### WHAT IS REQUIRED
Copy the listing word for word, starting at the line that contains "Post comment (59, 1837)" and continuing through the end of the listing.

### INFORMATION PROVIDED

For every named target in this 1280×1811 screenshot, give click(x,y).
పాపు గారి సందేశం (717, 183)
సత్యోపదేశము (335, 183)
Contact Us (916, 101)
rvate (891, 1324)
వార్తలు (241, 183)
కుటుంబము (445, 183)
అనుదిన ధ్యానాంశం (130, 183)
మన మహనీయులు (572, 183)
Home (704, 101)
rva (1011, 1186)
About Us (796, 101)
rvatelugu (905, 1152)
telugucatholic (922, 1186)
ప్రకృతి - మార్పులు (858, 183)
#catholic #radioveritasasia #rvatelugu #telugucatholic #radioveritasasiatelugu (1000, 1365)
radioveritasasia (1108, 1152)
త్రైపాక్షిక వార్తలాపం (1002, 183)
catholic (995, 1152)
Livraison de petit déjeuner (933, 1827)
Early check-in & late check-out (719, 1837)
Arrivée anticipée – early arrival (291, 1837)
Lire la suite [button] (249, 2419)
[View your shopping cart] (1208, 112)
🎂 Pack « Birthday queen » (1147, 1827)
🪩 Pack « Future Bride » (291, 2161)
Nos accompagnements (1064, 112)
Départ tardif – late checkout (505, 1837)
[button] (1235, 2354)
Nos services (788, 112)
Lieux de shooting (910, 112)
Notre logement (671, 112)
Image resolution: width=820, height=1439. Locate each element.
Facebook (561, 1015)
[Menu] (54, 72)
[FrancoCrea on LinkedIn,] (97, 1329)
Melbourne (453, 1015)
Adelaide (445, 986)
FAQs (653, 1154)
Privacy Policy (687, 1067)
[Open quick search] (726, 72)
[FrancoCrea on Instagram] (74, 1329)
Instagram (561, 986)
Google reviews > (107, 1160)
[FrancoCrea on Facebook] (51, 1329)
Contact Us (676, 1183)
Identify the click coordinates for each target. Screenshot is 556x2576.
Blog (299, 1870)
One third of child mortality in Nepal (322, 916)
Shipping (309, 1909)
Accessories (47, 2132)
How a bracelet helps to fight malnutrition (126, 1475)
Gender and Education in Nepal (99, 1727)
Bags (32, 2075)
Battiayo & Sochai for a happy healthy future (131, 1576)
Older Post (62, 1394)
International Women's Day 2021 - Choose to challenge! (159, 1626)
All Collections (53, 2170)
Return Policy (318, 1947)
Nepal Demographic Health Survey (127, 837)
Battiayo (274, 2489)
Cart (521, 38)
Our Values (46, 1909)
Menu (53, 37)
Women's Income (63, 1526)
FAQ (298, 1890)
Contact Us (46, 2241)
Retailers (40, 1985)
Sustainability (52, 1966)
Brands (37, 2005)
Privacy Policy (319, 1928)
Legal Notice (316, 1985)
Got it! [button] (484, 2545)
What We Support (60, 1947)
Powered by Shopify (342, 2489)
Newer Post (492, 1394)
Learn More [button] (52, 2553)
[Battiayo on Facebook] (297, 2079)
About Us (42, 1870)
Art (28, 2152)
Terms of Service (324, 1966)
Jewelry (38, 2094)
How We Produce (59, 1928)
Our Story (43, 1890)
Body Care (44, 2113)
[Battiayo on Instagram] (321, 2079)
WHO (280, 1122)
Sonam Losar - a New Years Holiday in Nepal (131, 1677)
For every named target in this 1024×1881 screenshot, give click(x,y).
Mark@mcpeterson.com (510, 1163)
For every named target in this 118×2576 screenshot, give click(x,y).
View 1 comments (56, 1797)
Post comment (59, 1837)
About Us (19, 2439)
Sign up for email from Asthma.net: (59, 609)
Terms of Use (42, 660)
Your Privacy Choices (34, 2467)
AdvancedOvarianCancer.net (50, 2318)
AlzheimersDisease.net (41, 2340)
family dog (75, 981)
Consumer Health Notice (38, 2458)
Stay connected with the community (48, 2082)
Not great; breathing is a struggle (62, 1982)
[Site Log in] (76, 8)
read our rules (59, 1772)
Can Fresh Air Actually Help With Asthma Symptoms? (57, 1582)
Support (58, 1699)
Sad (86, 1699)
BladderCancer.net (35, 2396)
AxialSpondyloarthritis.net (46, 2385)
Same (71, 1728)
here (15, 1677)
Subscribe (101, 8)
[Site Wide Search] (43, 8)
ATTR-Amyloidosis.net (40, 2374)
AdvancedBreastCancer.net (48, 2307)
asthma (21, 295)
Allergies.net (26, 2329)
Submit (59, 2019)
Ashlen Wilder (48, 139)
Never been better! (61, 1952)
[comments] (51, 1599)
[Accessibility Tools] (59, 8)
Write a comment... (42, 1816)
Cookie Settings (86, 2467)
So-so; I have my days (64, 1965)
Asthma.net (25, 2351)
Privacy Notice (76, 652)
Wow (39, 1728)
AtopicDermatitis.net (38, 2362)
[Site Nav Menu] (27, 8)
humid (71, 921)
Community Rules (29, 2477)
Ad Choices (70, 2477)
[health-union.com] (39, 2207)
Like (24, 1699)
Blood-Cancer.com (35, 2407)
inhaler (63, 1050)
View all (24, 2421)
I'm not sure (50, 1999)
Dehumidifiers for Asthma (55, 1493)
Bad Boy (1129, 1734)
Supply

### RESULT OF THIS EXERCISE
Post comment (59, 1837)
About Us (19, 2439)
Sign up for email from Asthma.net: (59, 609)
Terms of Use (42, 660)
Your Privacy Choices (34, 2467)
AdvancedOvarianCancer.net (50, 2318)
AlzheimersDisease.net (41, 2340)
family dog (75, 981)
Consumer Health Notice (38, 2458)
Stay connected with the community (48, 2082)
Not great; breathing is a struggle (62, 1982)
[Site Log in] (76, 8)
read our rules (59, 1772)
Can Fresh Air Actually Help With Asthma Symptoms? (57, 1582)
Support (58, 1699)
Sad (86, 1699)
BladderCancer.net (35, 2396)
AxialSpondyloarthritis.net (46, 2385)
Same (71, 1728)
here (15, 1677)
Subscribe (101, 8)
[Site Wide Search] (43, 8)
ATTR-Amyloidosis.net (40, 2374)
AdvancedBreastCancer.net (48, 2307)
asthma (21, 295)
Allergies.net (26, 2329)
Submit (59, 2019)
Ashlen Wilder (48, 139)
Never been better! (61, 1952)
[comments] (51, 1599)
[Accessibility Tools] (59, 8)
Write a comment... (42, 1816)
Cookie Settings (86, 2467)
So-so; I have my days (64, 1965)
Asthma.net (25, 2351)
Privacy Notice (76, 652)
Wow (39, 1728)
AtopicDermatitis.net (38, 2362)
[Site Nav Menu] (27, 8)
humid (71, 921)
Community Rules (29, 2477)
Ad Choices (70, 2477)
[health-union.com] (39, 2207)
Like (24, 1699)
Blood-Cancer.com (35, 2407)
inhaler (63, 1050)
View all (24, 2421)
I'm not sure (50, 1999)
Dehumidifiers for Asthma (55, 1493)
Bad Boy (1129, 1734)
Supply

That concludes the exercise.